Reconnoissons donc comme une vérité démontrée, que les Etats particuliers, en cas de déſunion, ou de quelque combinaiſon qui puiſſe ſe former des débris de la Confédération générale, ſeront ſujets entr'eux à ces viciſſitudes de paix & de guerre, d'affection & d'inimitié qui font le partage de toutes les Nations voiſines, lorſqu'elles ne ſont pas réunis ſous le même Gouvernement. Entrons dans quelques détails ſur les effets néceſſaire d'une ſemblable inſtitution.

La guerre entre les Etats, dans la premiere période de leur exiſtence iſolée, ſera accompagnée de malheurs bien plus grands, que dans les pays qui ont depuis long-temps des établiſſemens militaires réguliers. Les armées diſciplinées qui ſont toujours ſur pied dans le continent de l'Europe, quelque funeſtes qu'elles ſemblent pour la liberté & pour l'économie, ont cependant produit l'avantage bien important, de rendre impratiquables les conquêtes rapides & de prévenir ces dévaſtations ſubites, qui avant leur établiſſement, marquoient les progrès de la guerre. L'art des fortifications à concouru au même but. Les Nations de l'Europe ſont environnées de chaîne de places fortes, qui les garantiſſent de leurs attaques reſpectives. Le temps d'une campagne ſe perd à réduire deux ou trois places frontieres, à s'introduire dans le pays ennemi. De ſemblables obſtacles ſe préſentent à chaque pas, pour épuiſer les forces & retarder les progrès d'un conquérant. Autrefois une armée uſurpatrice pénétroit juſques dans le cœur du pays voiſin preſqu'auſſi rapidement que la nouvelle de ſon approche ; à préſent une poignée de troupes diſciplinées, ſe tenant ſur la défenſive avec l'avantage du poſte, peut arrêter ou faire échouer les entrepriſes d'une grande armée. L'hiſtoire de la guerre, dans cette partie de l'univers, n'eſt plus l'hiſtoire des Nations ſubjuguées & des Empires détruits, mais de quelques villes priſes & repriſes, de batailles qui ne décident rien, de retraites plus avantageuſes que des victoires, de grands efforts & de petites conquêtes. Notre pays offriroit une ſcene bien différente. La crainte des établiſſemens militaires en différera l'introduction auſſi long-temps qu'il ſera poſſible. Le défaut de fortifications laiſſant les frontieres d'un Etat, ouvertes à ceux qui l'entourent, facilitera les irruptions. Les Etats peuplés ſubjugueront bientôt leurs voiſins moins nombreux. Les conquêtes ſeront auſſi faciles à faire que difficiles à conſerver. Toutes nos guerres ſeront marquées par le caprice & par le brigandage. Des troupes irrégulières meneront à leur ſuite le pillage & la dévaſtation. Les calamités particulieres ſeront les principaux traits qui caractériſeront nos exploits militaires.

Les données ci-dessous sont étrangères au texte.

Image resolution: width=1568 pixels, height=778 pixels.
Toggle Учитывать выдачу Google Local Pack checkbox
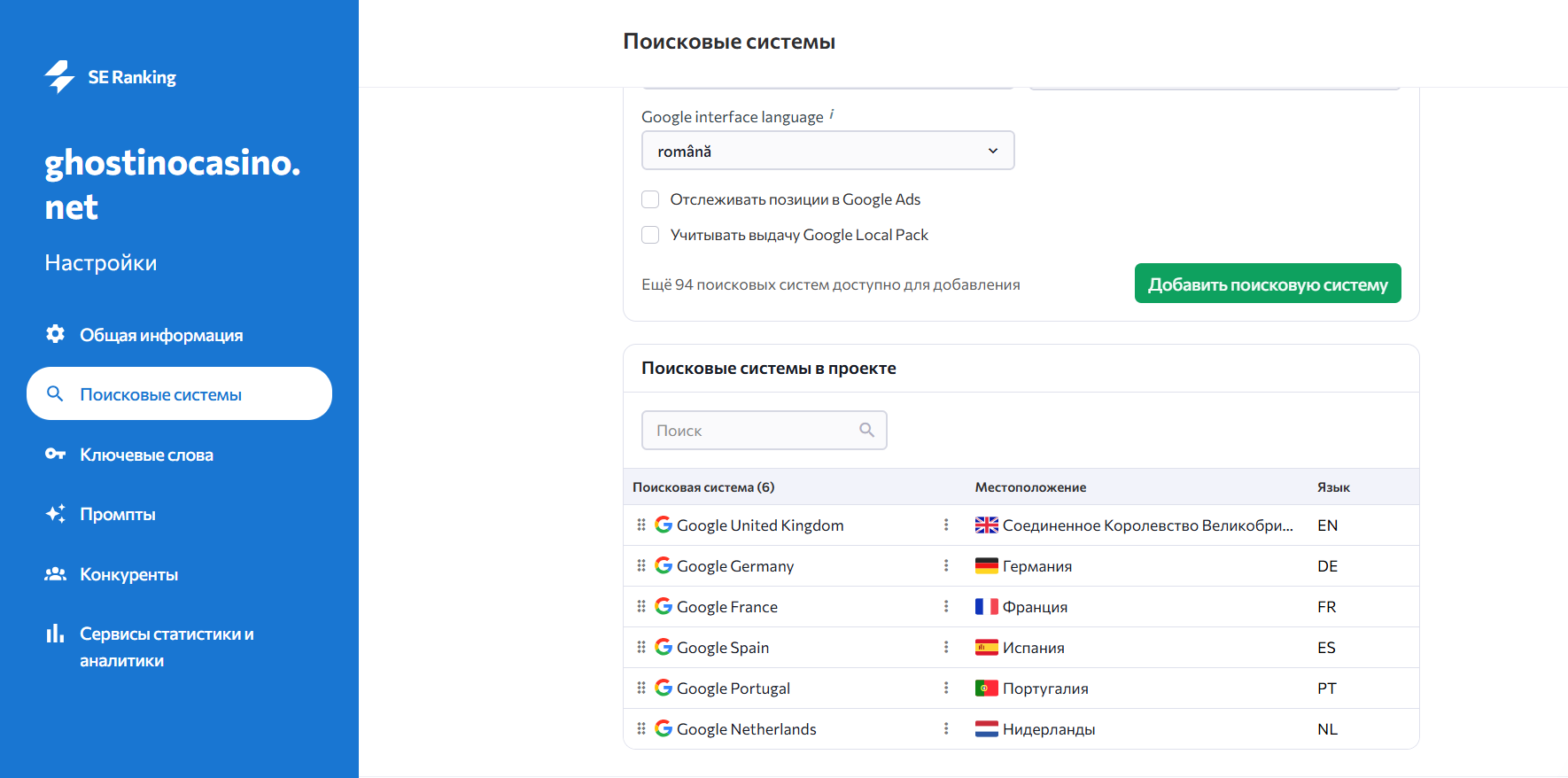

Cette peinture n'eſt pas exagérée ; mais je l'avoue, elle ne ſeroit pas long-temps conforme à la vérité. La crainte des dangers extérieurs eſt le premier mobile de la conduite des Nations. Le plus ardent amour de la liberté céderoit bientôt à ſes conſeils. La perte de la vie & de la propriété par les violences ſi fréquentes dans la guerre, les efforts, les continuelles allarmes cauſées par un danger continuel, forceroient les Nations les plus paſſionnées pour la liberté à chercher leur repos & leur ſécurité dans des inſtitutions qui tendroient à détruire leurs droits civils & politiques. Enfin, pour être plus tranquilles, Page:Le Fédéraliste T. 1.pdf/107 Page:Le Fédéraliste T. 1.pdf/108 Page:Le Fédéraliste T. 1.pdf/109 Page:Le Fédéraliste T. 1.pdf/110 Page:Le Fédéraliste T. 1.pdf/111 la premiere des deux différentes ſituations que nous avons décrites. Sa poſition inſulaire, la force de ſa marine, en la mettant à l'abri des attaques étrangeres, la diſpenſe de la néceſſité d'entretenir une armée nombreuſe dans ſon intérieur. Il ne lui faut qu'une force ſuffiſante pour ſe défendre d'une deſcente imprévue, juſqu'à ce que la milice ait eu le temps de ſe rallier & de s'incorporer. Aucun motif de politique nationale ne néceſſite dans ſon établiſſement domeſtique une plus grande quantité de troupes, que l'opinion publique ne tolèreroit pas, d'autant qu'elle n'a été ſoumiſe depuis long-temps à l'influence d'aucune des cauſes que nous avons indiquées comme les conſéquences d'une guerre intérieure. C'eſt à une ſituation ſi heureuſe qu'elle doit en grande partie la conſervation de la liberté dont elle jouit aujourd'hui, en dépit de la vénalité & de la corruption qui y regnent. Si au contraire l'Angleterre eût été ſituée ſur le continent & forcée en raiſon de la ſa poſition, à proportionner ſes établiſſemens militaires à ceux des autres grandes Puiſſances de l'Europe, elle ſeroit probablement aujourd'hui, comme elles la victime du pouvoir abſolu d'un ſeul homme. Il eſt poſſible, quoique peu vraiſemblable, que le Peuple de cette iſle soit aſſervi par d'autres cauſes ; mais il ne peut l'être par les entrepriſes d'une armée auſſi peu conſidérable que celle qui eſt entretenue dans l'intérieur de ce Royaume.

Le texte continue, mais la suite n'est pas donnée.